Dalam sudut pandang “dia” sebagai pengamat yang benar-benar objektif, narator bahkan hanya dapat menceritakan segala sesuatu yang dapat dilihat dan didengar, atau yang dapat dijangkauoleh indera. Namun, walau ia hanya menceritakan secara apa adanya, kadar ketelitiannya harus diperhitungkan, khususnya ketelitian dalam mencatat dan mendeskripsikan berbagai peristiwa, tindakan, latar, sampai ke detail-detail terkecil yang khas. Dalam hal ini narator seolah-olah berlaku sebagai kamera yang berfungsi untuk merekam dan mengabadikan suatu objek (Nurgiyantoro, 2013: 351).

2.2.8.4 Sudut Pandang Persona Pertama “Aku”

Dalam pengisahan cerita yang mempergunakan sudut pandang persona pertama, first-person point of view, ”aku”, jadi, gaya “aku” narator adalah seseorang ikut terlibat dalam cerita.
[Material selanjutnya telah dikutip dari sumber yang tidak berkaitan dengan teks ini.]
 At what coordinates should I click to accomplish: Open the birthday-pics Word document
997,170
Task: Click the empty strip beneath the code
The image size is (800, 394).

Ia adalah si “aku” tokoh yang berkisah, mengisahkan kesadaran dirinya sendiri, self-consciousness, mengisahkan peristiwa dan tindakan, yang diketahui, dilihat, didengar, dialami, dan dirasakan, serta sikapnya terhadap tokoh lain kepada pembaca. Si “aku” tentu saja punya nama, namun karena ia mengisahkan pengalaman sendiri, nama itu jarang disebut.
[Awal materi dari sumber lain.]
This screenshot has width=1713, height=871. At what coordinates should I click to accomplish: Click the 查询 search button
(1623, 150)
Penyebutan nama si “aku” mungkin justru berasal dari ucapan tokoh lain yang bagi si “aku” merupakan tokoh “dia” dan “kau” (Nurgiyantoro, 2013: 352).

Berdasarkan peran dam kedudukan si “aku” dalm cerita, sudut pandang persona pertama dapat dibedakan kedalam dua golongan. Si “aku” mungkin mendudukan peran utama, jadi tokoh utama protagonis, mungkin hanya menduduki peran tambahan, jadi tokoh tambahan protagonis, atau berlaku sebagai saksi (Nurgiyantoro, 2013: 353).

2.2.8.5 ”Aku” Tokoh Utama

Dalam sudut pandang teknik ini, si “aku” mengisahkan berbagai peristiwa dan tingkah laku yang dialaminya, baik yang bersifat batiniah, dalam diri sendiri, maupn sendiri, hubungan dengan sesuatu diluar dirinya. Sia “aku” menjadi fokus , pusat kesadaran, pusat cerita. Segela sesuatu yang diuar diri si “aku”, peristiwa, tindakan, dan orang, diceritakan hanya jika berhubungan dengan dirinya atau dipandang penting (Nurgiyantoro, 2013: 354).